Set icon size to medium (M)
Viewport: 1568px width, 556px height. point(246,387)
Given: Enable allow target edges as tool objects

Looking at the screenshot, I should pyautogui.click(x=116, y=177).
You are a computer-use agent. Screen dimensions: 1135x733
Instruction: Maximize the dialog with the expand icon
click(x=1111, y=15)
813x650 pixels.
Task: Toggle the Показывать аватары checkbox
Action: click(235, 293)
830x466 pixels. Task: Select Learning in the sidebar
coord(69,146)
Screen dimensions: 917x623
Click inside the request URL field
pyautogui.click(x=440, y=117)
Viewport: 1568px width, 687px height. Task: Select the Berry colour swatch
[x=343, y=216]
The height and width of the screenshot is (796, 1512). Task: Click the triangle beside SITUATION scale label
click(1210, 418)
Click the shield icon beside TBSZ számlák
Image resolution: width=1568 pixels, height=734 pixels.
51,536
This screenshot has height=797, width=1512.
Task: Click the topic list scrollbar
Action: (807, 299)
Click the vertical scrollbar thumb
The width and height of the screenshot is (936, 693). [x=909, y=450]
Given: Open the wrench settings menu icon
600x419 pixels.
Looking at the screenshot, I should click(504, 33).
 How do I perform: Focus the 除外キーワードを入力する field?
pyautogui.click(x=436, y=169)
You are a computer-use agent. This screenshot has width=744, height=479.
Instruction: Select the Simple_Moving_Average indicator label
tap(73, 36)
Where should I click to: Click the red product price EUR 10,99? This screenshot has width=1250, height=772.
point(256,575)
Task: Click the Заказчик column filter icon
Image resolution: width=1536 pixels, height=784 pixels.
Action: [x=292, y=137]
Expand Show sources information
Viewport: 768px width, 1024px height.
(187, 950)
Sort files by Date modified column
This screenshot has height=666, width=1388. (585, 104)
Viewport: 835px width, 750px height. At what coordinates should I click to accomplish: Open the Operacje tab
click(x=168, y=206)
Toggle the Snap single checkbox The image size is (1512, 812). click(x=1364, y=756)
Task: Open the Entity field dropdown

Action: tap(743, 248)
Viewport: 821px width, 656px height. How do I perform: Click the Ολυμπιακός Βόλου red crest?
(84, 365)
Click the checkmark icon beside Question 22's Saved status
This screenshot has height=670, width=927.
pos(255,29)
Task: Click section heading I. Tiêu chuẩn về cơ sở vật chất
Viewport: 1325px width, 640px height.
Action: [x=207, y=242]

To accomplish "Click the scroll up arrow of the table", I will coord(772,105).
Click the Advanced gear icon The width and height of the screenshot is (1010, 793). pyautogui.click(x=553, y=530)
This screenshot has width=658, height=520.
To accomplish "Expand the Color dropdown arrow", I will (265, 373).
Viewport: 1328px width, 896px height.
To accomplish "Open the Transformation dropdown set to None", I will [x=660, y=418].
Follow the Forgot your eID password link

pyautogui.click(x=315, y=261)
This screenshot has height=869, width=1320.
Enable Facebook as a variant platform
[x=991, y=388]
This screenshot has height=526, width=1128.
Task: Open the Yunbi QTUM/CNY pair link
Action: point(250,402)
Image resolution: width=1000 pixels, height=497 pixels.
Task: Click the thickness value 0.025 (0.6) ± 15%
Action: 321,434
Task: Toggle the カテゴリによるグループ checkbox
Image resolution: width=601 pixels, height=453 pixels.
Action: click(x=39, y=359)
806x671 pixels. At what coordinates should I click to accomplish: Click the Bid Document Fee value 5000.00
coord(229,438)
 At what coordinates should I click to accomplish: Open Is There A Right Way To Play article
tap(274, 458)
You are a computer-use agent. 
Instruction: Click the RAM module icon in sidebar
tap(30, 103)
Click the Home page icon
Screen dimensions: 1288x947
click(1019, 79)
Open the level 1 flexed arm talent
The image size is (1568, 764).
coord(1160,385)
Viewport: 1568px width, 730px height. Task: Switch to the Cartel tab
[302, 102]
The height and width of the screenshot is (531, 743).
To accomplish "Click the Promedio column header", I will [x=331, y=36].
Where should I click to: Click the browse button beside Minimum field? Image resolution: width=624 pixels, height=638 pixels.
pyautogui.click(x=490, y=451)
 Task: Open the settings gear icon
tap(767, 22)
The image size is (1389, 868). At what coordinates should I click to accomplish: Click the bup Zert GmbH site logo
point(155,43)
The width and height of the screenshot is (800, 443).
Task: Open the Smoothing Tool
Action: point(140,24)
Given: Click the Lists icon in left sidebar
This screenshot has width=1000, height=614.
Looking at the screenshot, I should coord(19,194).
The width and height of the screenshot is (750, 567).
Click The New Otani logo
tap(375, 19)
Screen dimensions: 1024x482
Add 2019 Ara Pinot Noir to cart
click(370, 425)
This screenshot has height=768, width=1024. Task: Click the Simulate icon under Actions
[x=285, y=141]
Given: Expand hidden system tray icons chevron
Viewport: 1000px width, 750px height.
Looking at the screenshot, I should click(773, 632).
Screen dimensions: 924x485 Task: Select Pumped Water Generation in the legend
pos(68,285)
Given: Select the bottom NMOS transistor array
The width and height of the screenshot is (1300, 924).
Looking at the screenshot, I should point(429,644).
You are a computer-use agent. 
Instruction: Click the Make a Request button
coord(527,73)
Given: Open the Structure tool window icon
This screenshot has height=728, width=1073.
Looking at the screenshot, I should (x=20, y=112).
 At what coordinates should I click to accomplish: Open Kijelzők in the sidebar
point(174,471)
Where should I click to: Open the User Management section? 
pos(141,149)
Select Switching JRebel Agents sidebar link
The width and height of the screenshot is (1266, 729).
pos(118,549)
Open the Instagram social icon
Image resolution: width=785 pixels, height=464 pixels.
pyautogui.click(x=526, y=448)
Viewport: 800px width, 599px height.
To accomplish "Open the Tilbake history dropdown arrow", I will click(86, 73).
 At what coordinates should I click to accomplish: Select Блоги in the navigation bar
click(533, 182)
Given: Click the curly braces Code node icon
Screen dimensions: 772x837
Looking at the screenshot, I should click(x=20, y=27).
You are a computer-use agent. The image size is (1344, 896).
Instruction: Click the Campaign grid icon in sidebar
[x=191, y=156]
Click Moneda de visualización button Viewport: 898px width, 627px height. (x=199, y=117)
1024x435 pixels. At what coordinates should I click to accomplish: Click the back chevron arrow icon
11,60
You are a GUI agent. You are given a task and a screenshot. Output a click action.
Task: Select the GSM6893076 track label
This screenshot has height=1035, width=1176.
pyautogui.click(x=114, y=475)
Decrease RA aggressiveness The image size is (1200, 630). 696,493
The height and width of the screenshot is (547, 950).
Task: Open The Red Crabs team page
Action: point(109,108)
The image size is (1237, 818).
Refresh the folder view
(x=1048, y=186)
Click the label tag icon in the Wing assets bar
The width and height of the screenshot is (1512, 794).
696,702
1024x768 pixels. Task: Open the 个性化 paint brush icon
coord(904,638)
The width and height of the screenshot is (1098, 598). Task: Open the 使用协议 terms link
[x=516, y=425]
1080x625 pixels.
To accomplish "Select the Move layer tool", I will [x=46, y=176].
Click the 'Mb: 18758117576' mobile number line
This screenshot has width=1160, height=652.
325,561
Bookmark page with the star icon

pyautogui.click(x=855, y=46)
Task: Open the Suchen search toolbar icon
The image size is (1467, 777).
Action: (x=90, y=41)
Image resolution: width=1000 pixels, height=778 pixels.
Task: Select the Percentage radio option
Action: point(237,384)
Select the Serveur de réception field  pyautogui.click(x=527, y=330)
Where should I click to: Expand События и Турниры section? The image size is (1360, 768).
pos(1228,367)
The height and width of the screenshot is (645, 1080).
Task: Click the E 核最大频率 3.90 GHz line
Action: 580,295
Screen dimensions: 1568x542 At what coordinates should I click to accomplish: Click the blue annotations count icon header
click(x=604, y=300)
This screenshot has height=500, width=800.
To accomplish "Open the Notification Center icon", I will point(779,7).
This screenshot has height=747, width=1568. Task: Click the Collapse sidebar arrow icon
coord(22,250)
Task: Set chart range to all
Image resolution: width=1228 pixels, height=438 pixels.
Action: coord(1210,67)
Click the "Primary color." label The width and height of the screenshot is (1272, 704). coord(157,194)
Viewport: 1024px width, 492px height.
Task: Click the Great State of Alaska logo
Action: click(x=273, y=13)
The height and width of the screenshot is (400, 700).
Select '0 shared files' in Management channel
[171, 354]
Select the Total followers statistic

++++++

• **Task**
Show the lines of the entries that include the string "computer", copying each in full.

• **Task result**
You are a computer-use agent. Screen dimensions: 1135x733
You are a computer-use agent. This screenshot has width=744, height=479.
You are a computer-use agent. 
You are a computer-use agent. 
You are a computer-use agent. The image size is (1344, 896).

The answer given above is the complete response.